Collected data:
- - -
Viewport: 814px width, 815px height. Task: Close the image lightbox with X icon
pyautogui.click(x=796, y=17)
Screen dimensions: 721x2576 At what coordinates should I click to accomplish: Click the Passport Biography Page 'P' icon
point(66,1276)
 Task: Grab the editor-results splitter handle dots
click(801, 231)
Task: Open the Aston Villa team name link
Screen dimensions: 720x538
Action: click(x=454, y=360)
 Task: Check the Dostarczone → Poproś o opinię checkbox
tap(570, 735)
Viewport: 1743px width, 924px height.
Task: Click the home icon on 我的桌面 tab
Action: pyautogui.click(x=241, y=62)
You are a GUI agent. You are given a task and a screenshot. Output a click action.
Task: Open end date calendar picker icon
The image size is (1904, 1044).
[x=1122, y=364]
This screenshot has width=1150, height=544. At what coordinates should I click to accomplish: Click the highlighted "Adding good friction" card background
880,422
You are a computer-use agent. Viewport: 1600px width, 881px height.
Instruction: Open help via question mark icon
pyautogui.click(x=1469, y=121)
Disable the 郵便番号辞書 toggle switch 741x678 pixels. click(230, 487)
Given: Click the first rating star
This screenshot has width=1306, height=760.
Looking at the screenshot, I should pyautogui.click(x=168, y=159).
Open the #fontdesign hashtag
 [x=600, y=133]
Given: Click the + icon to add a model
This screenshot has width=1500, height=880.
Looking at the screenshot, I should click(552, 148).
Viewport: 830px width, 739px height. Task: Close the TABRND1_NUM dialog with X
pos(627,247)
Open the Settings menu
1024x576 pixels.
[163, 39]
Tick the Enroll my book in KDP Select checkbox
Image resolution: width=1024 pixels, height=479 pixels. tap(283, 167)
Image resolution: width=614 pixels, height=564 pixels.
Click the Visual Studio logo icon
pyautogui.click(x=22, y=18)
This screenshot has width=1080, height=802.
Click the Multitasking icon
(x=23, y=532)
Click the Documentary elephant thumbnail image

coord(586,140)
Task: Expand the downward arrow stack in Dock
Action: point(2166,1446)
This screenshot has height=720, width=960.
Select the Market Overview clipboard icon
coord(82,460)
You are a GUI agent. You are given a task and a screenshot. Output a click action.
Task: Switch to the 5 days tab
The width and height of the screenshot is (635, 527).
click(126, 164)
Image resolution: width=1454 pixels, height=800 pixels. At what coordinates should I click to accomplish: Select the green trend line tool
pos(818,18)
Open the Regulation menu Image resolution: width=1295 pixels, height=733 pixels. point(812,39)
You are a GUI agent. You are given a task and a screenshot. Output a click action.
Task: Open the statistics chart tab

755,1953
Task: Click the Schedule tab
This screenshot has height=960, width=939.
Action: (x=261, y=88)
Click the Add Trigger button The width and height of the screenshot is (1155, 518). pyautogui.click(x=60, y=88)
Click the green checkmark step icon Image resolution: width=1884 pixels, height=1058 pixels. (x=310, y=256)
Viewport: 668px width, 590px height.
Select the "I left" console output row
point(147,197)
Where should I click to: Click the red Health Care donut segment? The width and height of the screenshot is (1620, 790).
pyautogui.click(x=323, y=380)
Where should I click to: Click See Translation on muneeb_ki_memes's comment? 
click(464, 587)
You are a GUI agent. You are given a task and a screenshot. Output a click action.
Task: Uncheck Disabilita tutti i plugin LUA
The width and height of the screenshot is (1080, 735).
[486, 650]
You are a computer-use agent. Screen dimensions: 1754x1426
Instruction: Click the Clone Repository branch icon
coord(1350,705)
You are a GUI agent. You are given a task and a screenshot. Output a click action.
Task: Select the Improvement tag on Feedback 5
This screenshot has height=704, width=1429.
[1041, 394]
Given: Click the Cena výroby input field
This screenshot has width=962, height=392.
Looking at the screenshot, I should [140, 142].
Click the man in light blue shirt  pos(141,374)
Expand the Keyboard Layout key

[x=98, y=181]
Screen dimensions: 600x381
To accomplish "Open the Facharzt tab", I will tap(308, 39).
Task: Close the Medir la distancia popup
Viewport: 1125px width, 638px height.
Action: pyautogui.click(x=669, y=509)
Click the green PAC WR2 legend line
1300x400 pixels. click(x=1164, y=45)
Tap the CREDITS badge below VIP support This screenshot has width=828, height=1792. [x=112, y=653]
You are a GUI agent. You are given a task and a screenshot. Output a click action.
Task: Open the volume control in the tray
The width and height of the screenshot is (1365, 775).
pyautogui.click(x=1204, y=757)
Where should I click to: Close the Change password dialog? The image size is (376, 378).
- - -
**TASK DESCRIPTION**
Find "menu" in the data above. Report each line where it appears.

**RESPONSE**
Open the Settings menu
Open the Regulation menu Image resolution: width=1295 pixels, height=733 pixels. point(812,39)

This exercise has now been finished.